## begin
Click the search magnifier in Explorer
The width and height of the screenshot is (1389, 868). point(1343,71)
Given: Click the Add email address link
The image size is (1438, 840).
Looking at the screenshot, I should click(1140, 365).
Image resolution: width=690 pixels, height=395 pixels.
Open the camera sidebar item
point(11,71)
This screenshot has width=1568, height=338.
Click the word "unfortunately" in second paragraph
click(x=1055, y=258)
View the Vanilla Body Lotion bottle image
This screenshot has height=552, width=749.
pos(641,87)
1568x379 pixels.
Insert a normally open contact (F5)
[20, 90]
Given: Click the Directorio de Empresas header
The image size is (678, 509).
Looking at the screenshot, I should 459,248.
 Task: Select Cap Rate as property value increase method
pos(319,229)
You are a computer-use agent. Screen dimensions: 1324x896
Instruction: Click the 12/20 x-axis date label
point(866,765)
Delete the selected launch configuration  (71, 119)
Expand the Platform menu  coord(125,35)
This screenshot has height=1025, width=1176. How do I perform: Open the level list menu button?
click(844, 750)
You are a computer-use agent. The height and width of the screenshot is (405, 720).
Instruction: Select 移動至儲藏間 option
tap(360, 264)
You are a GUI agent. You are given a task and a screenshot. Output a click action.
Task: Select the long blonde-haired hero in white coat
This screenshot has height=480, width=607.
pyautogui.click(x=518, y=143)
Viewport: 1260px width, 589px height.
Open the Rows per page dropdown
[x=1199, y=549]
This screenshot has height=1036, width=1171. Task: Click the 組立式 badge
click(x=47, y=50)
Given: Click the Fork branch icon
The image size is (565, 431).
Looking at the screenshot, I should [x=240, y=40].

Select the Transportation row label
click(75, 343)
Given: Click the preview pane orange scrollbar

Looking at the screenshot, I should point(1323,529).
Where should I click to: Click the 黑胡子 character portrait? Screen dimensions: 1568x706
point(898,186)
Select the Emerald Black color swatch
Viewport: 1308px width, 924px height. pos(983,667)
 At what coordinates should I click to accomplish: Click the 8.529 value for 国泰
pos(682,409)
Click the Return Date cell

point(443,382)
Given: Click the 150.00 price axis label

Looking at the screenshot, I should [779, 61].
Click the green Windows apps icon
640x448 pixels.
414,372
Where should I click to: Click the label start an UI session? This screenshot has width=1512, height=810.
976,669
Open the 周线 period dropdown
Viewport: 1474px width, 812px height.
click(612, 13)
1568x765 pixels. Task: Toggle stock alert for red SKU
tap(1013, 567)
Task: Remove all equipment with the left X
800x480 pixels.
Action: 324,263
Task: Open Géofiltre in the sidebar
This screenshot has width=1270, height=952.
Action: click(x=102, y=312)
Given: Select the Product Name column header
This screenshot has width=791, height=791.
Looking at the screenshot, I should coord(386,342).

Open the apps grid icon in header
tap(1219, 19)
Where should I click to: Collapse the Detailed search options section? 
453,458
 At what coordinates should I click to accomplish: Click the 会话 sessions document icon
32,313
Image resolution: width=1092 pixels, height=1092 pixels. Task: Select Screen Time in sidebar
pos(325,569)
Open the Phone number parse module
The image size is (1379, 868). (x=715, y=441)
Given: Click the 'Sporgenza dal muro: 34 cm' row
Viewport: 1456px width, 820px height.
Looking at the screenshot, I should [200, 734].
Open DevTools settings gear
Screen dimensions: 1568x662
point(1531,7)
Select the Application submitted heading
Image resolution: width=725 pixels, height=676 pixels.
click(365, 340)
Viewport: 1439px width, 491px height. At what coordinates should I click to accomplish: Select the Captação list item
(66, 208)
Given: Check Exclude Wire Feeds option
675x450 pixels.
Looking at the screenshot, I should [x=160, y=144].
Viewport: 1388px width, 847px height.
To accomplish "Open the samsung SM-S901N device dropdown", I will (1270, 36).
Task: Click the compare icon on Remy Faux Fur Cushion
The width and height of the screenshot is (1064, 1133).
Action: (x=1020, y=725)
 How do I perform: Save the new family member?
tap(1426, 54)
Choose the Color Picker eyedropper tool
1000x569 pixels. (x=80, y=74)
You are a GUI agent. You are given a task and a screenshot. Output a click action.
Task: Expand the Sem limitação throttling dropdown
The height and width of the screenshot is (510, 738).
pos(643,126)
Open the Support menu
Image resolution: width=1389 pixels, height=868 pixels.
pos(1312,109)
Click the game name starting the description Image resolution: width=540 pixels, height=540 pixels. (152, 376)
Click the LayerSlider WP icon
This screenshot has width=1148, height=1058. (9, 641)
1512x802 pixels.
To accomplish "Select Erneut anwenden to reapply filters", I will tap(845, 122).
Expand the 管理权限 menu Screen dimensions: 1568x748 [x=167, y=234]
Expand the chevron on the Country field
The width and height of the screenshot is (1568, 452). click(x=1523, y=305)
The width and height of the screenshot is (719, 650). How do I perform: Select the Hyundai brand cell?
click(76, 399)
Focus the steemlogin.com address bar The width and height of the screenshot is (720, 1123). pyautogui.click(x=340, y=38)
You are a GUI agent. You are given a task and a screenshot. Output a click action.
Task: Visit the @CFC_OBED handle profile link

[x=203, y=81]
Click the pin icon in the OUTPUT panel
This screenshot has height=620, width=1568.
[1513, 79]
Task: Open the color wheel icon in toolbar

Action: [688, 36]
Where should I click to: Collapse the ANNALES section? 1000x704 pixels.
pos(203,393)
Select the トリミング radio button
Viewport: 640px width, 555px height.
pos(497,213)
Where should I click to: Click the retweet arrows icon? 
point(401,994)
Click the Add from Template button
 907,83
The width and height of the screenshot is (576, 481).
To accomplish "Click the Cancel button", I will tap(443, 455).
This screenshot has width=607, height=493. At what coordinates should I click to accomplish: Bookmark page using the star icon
## end
▶ EXERCISE DIRECTIONS
Print the rows starting at the line containing "View the Vanilla Body Lotion bottle image" and ending at the line containing "Expand the Platform", reproducing each line exactly.

▶ OUTPUT BELOW
View the Vanilla Body Lotion bottle image
This screenshot has height=552, width=749.
pos(641,87)
1568x379 pixels.
Insert a normally open contact (F5)
[20, 90]
Given: Click the Directorio de Empresas header
The image size is (678, 509).
Looking at the screenshot, I should 459,248.
 Task: Select Cap Rate as property value increase method
pos(319,229)
You are a computer-use agent. Screen dimensions: 1324x896
Instruction: Click the 12/20 x-axis date label
point(866,765)
Delete the selected launch configuration  (71, 119)
Expand the Platform menu  coord(125,35)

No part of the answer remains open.